Jude acorda com o gosto da ressaca na boca e seu corpo espalhado na cama.
Se sente mundana, ao que fez na noite passada, mas lembrou de um par de olhos...
E não pertencia a Henry, o cheiro do perfume barato estava no seu corpo e a sensação do toque no rosto ainda a assustava.
Levantou, penteou os cabelos, um lenço no pescoço, molhou os cabelos, vestiu o vestido mais colorido e saiu ver a rua.
Andou quadras, um cigarro atrás do outro, como se precisasse de companhia... Viu vitrines e comprou um chapéu e algo para comer... ""E como o mundo pode ser tão colorido?", ela pergunta ao atendente na lancheria, sem ganhar nehuma resposta, se responde com uma tosse e um sorriso no canto da boca. Jude nesse momento, entendeu, por que Henry havia ido embora e não se sentiu mal por isso. Apenas concordou, que Henry não sabia voar como ela... Que se apegava ao passado e outras mulheres, ele não tinha a alma nobre de quem se entrega, nunca terá. Jude senta em seu sofá vermelho, troca o vinho por uma dose forte de conhaque, acende seu cigarro longo e abre a janela... A chuva lá fora cai, alguns meses, com intervalos pequenos de sol... Mas sempre chove.

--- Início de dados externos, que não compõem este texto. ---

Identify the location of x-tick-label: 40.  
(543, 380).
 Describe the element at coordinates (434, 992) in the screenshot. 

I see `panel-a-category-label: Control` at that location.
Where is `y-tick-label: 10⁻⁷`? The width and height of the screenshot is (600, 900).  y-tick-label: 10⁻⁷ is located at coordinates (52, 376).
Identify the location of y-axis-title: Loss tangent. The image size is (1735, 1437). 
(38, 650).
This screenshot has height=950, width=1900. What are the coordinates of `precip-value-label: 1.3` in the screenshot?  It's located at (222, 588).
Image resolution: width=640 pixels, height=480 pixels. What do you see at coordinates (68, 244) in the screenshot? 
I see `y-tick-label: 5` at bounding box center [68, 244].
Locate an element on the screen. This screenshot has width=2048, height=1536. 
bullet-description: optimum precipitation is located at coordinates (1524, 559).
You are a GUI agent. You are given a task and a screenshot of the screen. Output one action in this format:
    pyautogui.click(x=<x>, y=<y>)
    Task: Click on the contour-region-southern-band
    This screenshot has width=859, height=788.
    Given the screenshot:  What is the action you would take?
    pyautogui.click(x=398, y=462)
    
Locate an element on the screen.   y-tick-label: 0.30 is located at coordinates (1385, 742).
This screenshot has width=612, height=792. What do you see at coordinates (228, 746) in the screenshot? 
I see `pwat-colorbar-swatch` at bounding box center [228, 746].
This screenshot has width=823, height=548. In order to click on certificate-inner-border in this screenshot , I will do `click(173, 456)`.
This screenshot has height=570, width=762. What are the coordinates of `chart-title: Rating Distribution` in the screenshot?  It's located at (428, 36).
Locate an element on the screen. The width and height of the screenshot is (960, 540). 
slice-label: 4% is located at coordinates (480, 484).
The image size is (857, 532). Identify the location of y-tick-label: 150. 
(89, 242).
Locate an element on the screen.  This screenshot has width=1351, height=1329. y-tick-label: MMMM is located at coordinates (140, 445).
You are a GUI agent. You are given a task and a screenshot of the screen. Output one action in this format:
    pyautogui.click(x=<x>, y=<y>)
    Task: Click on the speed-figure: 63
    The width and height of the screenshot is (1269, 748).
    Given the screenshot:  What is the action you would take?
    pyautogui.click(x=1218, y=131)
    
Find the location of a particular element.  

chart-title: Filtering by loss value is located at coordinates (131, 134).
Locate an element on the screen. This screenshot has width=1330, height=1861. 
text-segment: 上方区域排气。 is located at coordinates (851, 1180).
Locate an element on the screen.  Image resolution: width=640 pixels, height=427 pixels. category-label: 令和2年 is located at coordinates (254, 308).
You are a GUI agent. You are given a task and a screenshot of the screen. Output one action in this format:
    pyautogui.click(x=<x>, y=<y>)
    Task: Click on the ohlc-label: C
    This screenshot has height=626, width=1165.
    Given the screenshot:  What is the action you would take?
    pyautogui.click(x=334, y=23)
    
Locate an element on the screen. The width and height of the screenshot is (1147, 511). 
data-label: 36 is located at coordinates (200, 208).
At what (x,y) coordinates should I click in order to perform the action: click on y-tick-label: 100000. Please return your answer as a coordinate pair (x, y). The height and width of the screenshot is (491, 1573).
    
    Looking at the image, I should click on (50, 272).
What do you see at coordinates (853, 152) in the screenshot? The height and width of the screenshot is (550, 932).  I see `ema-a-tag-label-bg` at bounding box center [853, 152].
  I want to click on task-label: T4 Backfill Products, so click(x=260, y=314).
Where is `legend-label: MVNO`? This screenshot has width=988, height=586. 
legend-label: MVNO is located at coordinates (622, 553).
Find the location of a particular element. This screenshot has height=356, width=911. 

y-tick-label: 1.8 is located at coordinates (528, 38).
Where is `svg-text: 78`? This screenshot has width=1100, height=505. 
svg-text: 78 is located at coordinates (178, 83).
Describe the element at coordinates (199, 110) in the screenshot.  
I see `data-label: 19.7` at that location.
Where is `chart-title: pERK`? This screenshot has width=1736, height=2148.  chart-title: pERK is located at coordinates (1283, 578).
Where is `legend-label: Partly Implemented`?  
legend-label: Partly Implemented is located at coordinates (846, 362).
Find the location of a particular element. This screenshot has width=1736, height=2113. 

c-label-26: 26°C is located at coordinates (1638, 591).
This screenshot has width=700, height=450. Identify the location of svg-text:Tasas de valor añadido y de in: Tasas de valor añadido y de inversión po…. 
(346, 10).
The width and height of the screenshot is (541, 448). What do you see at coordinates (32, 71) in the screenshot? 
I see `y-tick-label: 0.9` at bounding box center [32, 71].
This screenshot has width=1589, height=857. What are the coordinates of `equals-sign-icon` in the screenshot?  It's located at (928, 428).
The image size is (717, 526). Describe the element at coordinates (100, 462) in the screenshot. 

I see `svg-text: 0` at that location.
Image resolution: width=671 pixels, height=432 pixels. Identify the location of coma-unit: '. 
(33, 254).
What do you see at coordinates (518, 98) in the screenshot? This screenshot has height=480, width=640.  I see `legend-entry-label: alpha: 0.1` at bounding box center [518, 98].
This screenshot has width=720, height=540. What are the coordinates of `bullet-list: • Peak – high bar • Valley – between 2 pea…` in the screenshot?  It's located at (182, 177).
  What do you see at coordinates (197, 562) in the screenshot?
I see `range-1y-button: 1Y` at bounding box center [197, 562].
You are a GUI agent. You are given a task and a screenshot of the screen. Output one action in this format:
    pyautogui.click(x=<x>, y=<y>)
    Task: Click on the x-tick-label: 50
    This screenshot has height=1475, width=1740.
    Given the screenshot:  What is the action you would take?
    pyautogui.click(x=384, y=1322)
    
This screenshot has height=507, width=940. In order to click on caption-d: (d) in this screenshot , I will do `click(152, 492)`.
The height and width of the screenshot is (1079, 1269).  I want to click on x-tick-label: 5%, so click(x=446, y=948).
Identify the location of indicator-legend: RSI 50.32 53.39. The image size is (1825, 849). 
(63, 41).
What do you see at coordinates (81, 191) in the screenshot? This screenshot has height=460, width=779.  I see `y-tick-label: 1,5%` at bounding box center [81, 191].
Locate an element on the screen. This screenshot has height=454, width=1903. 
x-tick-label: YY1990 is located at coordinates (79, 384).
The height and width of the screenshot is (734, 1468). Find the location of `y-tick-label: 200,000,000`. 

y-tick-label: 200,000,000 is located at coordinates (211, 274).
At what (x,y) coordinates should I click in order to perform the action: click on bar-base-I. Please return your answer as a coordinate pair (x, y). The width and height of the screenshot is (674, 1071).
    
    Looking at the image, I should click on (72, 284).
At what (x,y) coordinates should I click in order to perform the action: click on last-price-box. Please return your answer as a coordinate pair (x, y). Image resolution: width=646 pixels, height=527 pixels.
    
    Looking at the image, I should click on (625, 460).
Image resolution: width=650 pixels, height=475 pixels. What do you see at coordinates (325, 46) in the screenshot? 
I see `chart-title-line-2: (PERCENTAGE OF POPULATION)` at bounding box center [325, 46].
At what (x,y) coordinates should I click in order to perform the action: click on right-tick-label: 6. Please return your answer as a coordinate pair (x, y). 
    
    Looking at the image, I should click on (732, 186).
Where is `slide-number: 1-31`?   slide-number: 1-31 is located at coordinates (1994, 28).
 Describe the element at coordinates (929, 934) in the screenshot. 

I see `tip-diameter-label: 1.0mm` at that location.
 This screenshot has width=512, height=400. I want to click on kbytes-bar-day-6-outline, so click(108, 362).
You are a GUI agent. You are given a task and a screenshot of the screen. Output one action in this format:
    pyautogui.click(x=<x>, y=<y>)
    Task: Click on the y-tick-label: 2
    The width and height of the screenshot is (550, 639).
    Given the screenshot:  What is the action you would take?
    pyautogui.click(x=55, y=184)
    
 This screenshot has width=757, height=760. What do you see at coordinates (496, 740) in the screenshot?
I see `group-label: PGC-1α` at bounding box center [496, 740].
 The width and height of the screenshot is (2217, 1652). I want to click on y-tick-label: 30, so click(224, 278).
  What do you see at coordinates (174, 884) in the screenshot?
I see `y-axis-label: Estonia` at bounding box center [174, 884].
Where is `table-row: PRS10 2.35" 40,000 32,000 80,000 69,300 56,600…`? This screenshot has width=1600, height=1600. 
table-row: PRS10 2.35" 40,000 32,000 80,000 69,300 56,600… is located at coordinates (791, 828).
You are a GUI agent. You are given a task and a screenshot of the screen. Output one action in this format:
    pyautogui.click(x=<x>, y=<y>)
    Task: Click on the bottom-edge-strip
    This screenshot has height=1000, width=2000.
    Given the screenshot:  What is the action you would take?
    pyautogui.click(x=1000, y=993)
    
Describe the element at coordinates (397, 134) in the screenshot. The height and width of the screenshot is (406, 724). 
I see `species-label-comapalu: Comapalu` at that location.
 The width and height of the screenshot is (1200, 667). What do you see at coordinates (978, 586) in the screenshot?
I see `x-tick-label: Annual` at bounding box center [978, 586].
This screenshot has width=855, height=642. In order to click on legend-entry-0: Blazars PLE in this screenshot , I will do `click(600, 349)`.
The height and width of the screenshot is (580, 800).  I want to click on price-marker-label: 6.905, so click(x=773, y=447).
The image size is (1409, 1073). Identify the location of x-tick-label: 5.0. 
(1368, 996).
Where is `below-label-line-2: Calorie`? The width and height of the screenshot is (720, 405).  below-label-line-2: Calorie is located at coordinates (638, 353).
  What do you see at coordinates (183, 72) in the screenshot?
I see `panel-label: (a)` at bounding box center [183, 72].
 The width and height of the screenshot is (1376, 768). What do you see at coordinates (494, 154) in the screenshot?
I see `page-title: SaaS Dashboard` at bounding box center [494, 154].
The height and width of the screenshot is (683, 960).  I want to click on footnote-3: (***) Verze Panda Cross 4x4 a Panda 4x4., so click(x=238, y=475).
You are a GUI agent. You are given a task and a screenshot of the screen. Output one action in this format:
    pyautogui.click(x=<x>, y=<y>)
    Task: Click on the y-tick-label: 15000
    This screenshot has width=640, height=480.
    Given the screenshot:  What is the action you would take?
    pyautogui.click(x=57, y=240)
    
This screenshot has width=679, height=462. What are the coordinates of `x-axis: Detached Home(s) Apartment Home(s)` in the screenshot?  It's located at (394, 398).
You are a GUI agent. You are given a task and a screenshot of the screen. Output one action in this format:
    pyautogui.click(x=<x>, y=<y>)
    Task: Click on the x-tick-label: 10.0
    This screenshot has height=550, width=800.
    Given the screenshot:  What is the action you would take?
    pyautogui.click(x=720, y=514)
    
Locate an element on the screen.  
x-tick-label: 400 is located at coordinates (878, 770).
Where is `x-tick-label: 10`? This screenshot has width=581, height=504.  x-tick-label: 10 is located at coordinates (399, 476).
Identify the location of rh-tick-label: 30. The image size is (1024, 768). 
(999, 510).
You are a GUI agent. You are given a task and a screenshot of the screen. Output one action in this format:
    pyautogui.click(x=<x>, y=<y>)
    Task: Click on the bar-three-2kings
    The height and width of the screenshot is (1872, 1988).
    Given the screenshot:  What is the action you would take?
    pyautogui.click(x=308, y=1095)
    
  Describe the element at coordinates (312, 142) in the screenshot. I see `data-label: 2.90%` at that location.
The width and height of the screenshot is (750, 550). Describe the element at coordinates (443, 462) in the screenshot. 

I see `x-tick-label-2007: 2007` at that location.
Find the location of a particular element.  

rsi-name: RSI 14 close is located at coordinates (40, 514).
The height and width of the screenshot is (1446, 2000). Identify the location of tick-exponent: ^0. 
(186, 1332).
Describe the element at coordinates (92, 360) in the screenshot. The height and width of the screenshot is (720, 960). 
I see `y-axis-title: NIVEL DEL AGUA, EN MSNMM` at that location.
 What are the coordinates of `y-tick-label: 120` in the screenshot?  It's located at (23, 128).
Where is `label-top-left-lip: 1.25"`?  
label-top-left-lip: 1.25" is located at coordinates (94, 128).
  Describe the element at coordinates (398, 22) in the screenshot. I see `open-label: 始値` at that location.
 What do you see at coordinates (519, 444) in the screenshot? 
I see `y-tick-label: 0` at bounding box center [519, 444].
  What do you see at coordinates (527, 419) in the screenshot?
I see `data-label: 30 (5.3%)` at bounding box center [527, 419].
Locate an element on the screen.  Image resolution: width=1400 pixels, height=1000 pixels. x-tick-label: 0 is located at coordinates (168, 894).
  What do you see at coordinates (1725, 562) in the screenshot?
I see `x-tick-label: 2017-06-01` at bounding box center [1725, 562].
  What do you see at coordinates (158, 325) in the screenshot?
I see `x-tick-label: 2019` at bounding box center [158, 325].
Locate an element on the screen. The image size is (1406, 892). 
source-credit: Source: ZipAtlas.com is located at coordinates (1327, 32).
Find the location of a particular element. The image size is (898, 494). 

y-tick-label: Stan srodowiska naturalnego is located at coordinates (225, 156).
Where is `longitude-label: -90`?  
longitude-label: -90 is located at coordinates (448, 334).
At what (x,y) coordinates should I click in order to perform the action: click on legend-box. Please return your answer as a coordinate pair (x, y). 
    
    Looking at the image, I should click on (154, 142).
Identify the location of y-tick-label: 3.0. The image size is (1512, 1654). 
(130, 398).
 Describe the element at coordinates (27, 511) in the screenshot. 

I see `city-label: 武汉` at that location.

Jude não para de pensar no par de olhos que encontrou, Henry continua ali dentro dela), mas ela sabe que Henry está a perdendo... E isso dói, machuca, deixa seu corpo sem arrepios... Jude cheira a flores baratas, mas mágicas... Henry não faz mais tanta parte daquilo, ela espera o par de olhos, como uma criança esperando o dia importante entrar pela porta. Jude, o meu lado pior. Você não precisa olhar para ela, dizem por aí que Jude nunca ficou só e nem tem o tal medo disso, mas dizem também que Jude quer provar, provar o mais indelicado e louco sentimento... Misturado ao sexo, ao ter e sentir. Ela não precisa mais de Henry, apesar da falta, uma menina ainda, como qualquer outra... Que gosta da grama e da chuva, que anda pelas ruas cheia de manias e curiosidade. Henry continua sua viagem covarde e fugindo... Na maioria do tempo ele pensa em Jude, mas não pode admitir essa loucura... E aí, a deslealdade do ser, que Jude tanto confunde e detesta... Não, ela não admite a total realidade de um ser, uma menina, do intervalo de tempo e das emoções concentradas no seu corpo e na sua alma. Tal alma, que não a assusta, prefere ser a menina... Que corre entre as flores e guarda as cores nos sapatos. O meu pior e o pior de Jude, o que se torna essencial, da nossa tal natureza.
2 comments:
Assim não dá certo garota!
Estou tentando comentar o post anterior!
Você vem aqui e posta outro justamente quando eu fui abrir a página para ler novamente o anterior!
¬¬
Bem comentarei aquele e, em breve, este!
Beijos, (estou gostando daqui...)
http://anibarichello.wordpress.com
Eu faria um conto matando o Henri para ele aprender que não se brinca com uma mulher como Jude, quem sabe aí ele também morra dentro dela.